City of Windsor, Ontario Creates Family Friendly Accessible Experience with New Water Play Features
August 23, 2010
“In the past, those pools never reached capacity,” says Carri-Belle Murphy, Supervisor of Community Programming for Outdoor Pools and Beach. “Now, the two pools with the play features have reached capacity over 10 times this summer.”
According to Murphy, the City of Windsor, in lower Ontario, hadn’t updated any of its pools for 12 years and many are over 20 years old. When she decided to overhaul two pools at once, she knew there were some changes and amenities that she wanted to add.
“When I would travel around and look at our six outdoor pools, I noticed that the deep ends were always empty or there were just a few kids playing in them,” she says. “I wanted to create a more family friendly, accessible experience with surface areas that allow more ages to play.”
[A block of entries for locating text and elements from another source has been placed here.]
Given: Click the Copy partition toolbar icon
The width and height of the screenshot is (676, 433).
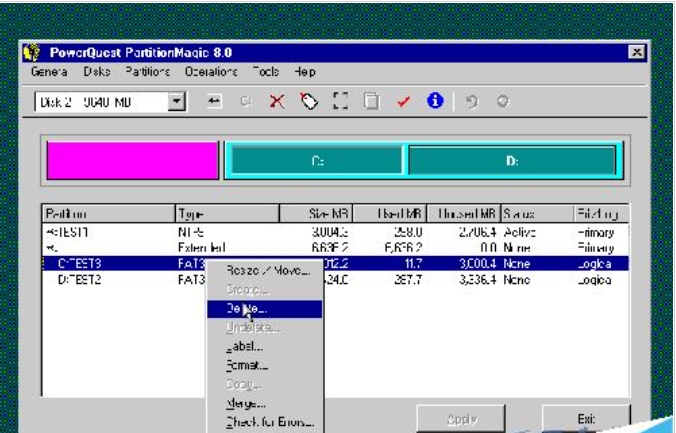Looking at the screenshot, I should point(371,102).
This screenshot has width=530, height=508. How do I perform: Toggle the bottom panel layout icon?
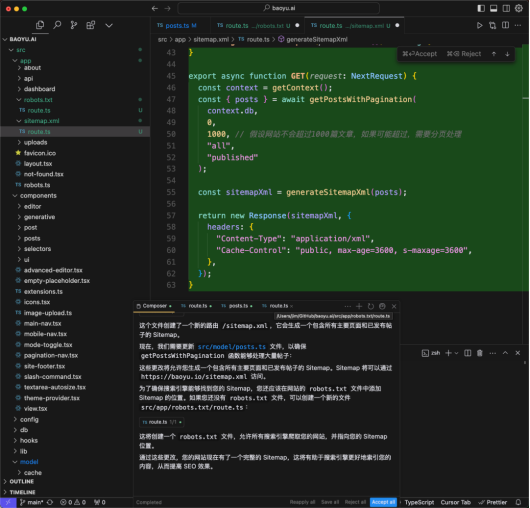[493, 8]
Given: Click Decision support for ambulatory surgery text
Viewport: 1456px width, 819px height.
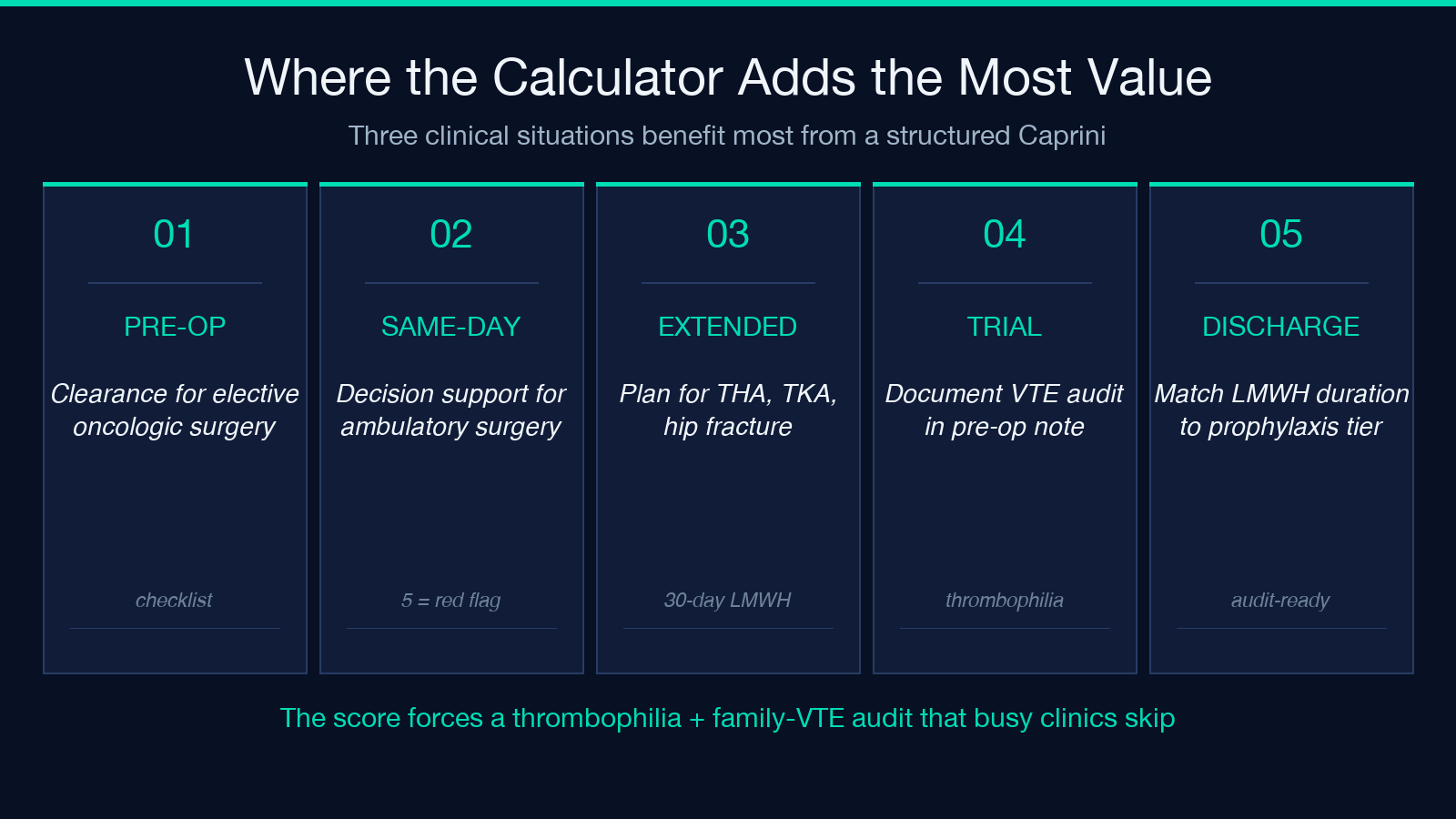Looking at the screenshot, I should point(451,410).
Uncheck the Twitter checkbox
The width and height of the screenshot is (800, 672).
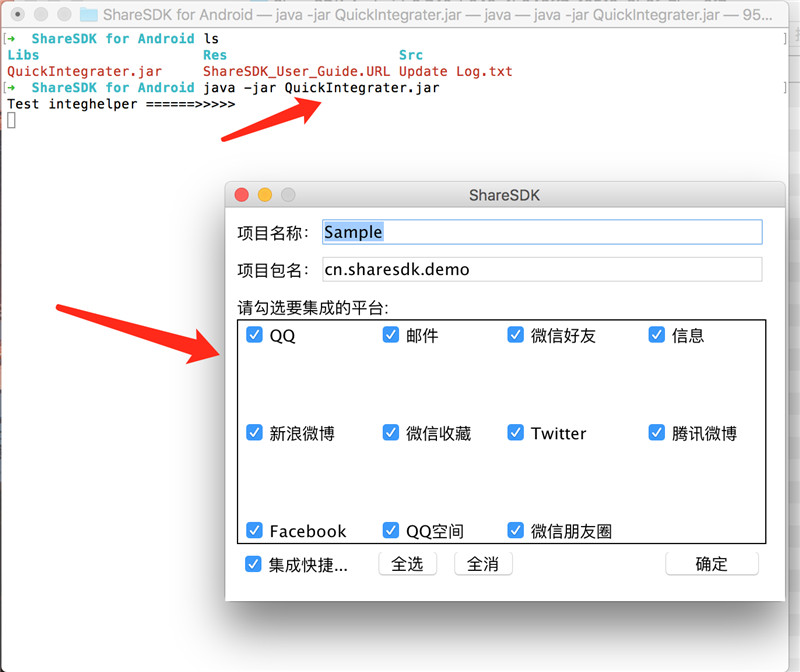click(x=515, y=433)
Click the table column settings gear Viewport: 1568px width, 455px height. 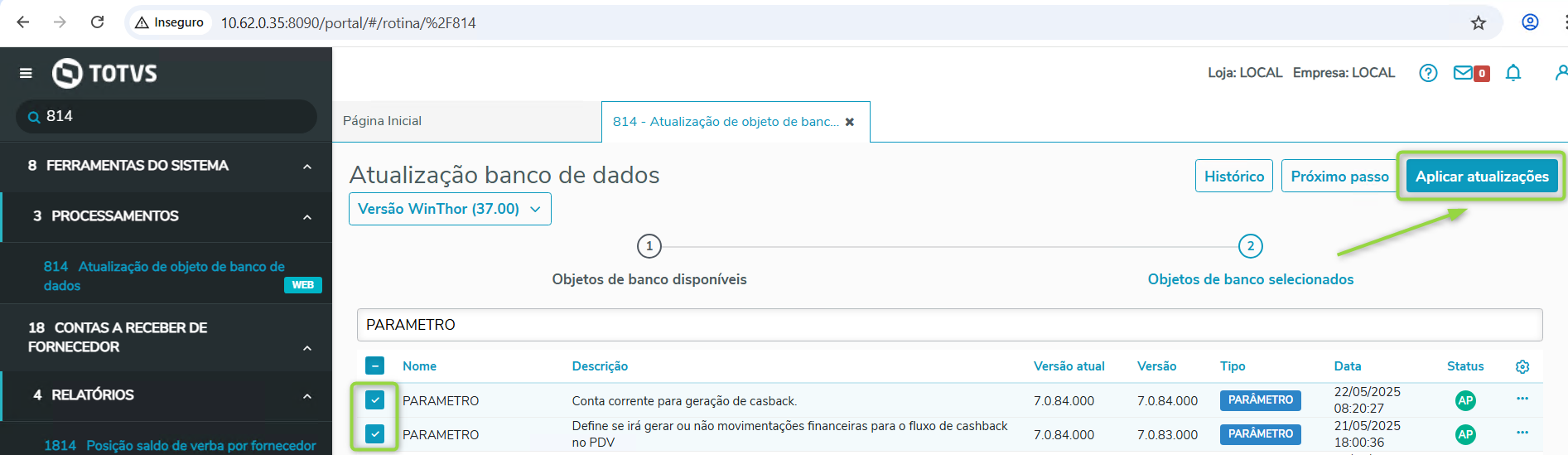(x=1522, y=366)
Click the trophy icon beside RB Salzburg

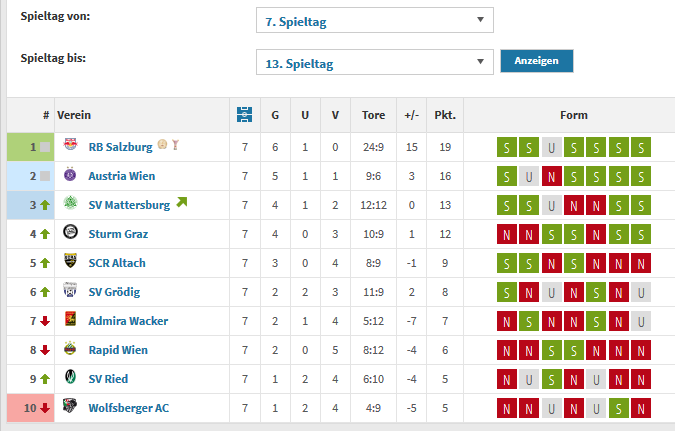pos(175,145)
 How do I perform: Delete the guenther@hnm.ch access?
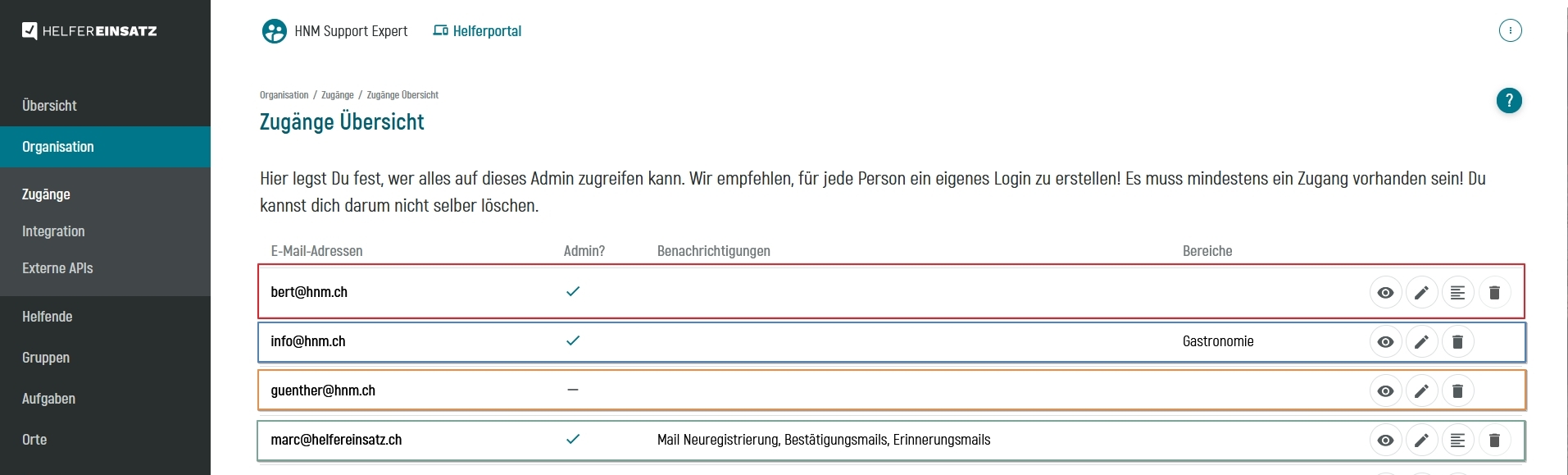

She also knew that she wanted to add floatable and attached play elements.
“I went down into the States to look at pools and when I saw the PLAYTIME water features at Cedar Point, Ohio, I said, ‘I want those in my pool!’”
Windsor opted to completely remove two existing pool tanks and install new tanks. The first pool has a zero-depth beach entry and gradually achieves a maximum depth of five feet. There are several play elements, including snake and alligator floatables. In the beach entry, they added a starfish and a turtle, both bolted down. There are also two deck-mounted flowers that spray water into the pool.
The second pool also has a zero-depth beach entry with crab and turtle bolt-downs. The pool drops to 5 ½ feet where they added snake and alligator floatables, as well.
“The reaction has been fantastic!” says Murphy. “We have six outdoor pools in Windsor and in July we had over 20,000 people come to recreational swims.”
Murphy believes the Windsor pools are some of the first in the lower Canadian area to offer PLAYTIME water features and she’s happy to introduce them to her city’s children.
“Unless they’ve ventured into Ohio, I doubt they’ve seen anything like this before,” says Murphy. “They absolutely love climbing on them, resting on them, falling off of them.”
Murphy likes the water elements so much that she hopes to offer the PLAYTIME experience to future preschoolers.
“What I’d really like to do in the future,” Murphy dreams, “if I ever find some space, I want to create a preschool play area with PLAYTIME elements.”